To his credit, our server steered our guest to a German Riesling, which our guest eagerly sipped and unraveled accolades for when asked for an opinion, but who knows? When wine is intimidating and you discover your favorite pink drink is a black sheep, you'd swear a tightly bound Bordeaux clutched in the throes of dumbness tasted like nectar (pass the Splenda, would ya honey?).
Today, Zinfandel is the fourth leading wine grape variety planted in California--more than 50,000 acres of the stuff. A majority of it is used for white Zinfandel. Red Zinfandel accounts for a measly 2 percent share of the total 160 million cases of California table wine shipped in the United States while white Zinfandel gulps a 14 percent share. It's the third best selling wine in grocery stores after Chardonnay and that Sideways stepchild, Merlot. So why not keep a wine list slot open for it? It's cheap, unobtrusive and your audience would be much more receptive to a bait-and-switch if they knew they have the option to revert to form than they would if they were oh-so-politely made to feel like a wine boob. The French Room, after all, is in a downtown hotel built in 1912 by beer baron Adolphus Busch, whose name today is best known for branding a minor-league NASCAR racing series.
Funny how the only other hiccup in The French Room experience was wine-centered as well. It was the bottle of Alsatian Pinot Gris, a crisp, slightly nutty sip. The wine was poured. The bottle was deployed to a service table and wasn't seen again for centuries until a row of empty and near-empty glasses finally triggered the service instinct, and the wine was quickly retrieved and re-poured.

[Dataset]
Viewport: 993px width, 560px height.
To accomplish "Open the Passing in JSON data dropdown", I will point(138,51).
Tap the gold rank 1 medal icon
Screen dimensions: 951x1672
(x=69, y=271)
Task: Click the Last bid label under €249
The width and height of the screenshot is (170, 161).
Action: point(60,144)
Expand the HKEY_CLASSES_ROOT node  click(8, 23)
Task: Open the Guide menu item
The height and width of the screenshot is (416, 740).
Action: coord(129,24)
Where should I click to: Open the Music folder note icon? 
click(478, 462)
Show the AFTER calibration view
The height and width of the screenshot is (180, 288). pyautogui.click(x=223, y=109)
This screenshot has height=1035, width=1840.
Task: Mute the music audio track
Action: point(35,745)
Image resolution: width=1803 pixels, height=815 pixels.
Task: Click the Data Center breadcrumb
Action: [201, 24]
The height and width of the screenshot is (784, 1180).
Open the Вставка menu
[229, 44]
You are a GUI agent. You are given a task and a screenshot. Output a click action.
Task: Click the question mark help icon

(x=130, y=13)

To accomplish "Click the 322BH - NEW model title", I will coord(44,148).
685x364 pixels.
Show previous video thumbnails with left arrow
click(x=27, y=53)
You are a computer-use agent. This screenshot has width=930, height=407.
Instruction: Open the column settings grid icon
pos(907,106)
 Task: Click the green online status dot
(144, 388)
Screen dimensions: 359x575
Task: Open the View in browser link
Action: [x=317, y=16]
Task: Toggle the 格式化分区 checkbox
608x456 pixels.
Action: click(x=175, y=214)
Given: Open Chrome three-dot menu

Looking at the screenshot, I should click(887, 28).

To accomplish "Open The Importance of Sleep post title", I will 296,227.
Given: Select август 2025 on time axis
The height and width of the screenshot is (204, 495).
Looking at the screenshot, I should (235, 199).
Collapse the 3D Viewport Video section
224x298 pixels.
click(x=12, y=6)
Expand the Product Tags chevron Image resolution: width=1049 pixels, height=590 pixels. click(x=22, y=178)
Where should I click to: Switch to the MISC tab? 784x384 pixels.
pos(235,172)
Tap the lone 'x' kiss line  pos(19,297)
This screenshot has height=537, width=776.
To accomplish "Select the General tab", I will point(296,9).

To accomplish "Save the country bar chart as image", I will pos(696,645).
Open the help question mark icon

[To do]
Continue the review of The French Room from where it stops.

[Exercise output]
From there, service catapulted to the highest reaches of professionalism. A sommelier was dispensed, steering us toward a 2002 Joseph Drouhin Chambolle-Musigny and away from a California Pinot Noir that was roughly half the price. The selection was good, though. The delicate cherry and spice flavors were more adapted to French Room cuisine than the rich fruit forward notes of the Pinot.
The notes on the menu are forward, too. Try this: Study of veal and wild mushrooms--roast tenderloin, butter shank and crisp sweetbread alongside truffle whipped potatoes with natural jus and date jam. Actually it's lamb jus, and it's dribbled across the three medallions of veal substance arranged on a rectangular plate like a dessert sampler. "On the veal, you have a study of veal," emphasizes our server. "It's going to be the veal tenderloin, veal shanks and veal sweetbreads. Do you like sweetbreads?"
We'd never had them like this, coated and fried. They're buttery, rich and smooth. Shank is deliciously rustic. Tenderloin drools juice and flashes hints of pink when cut. It's so precious, this study.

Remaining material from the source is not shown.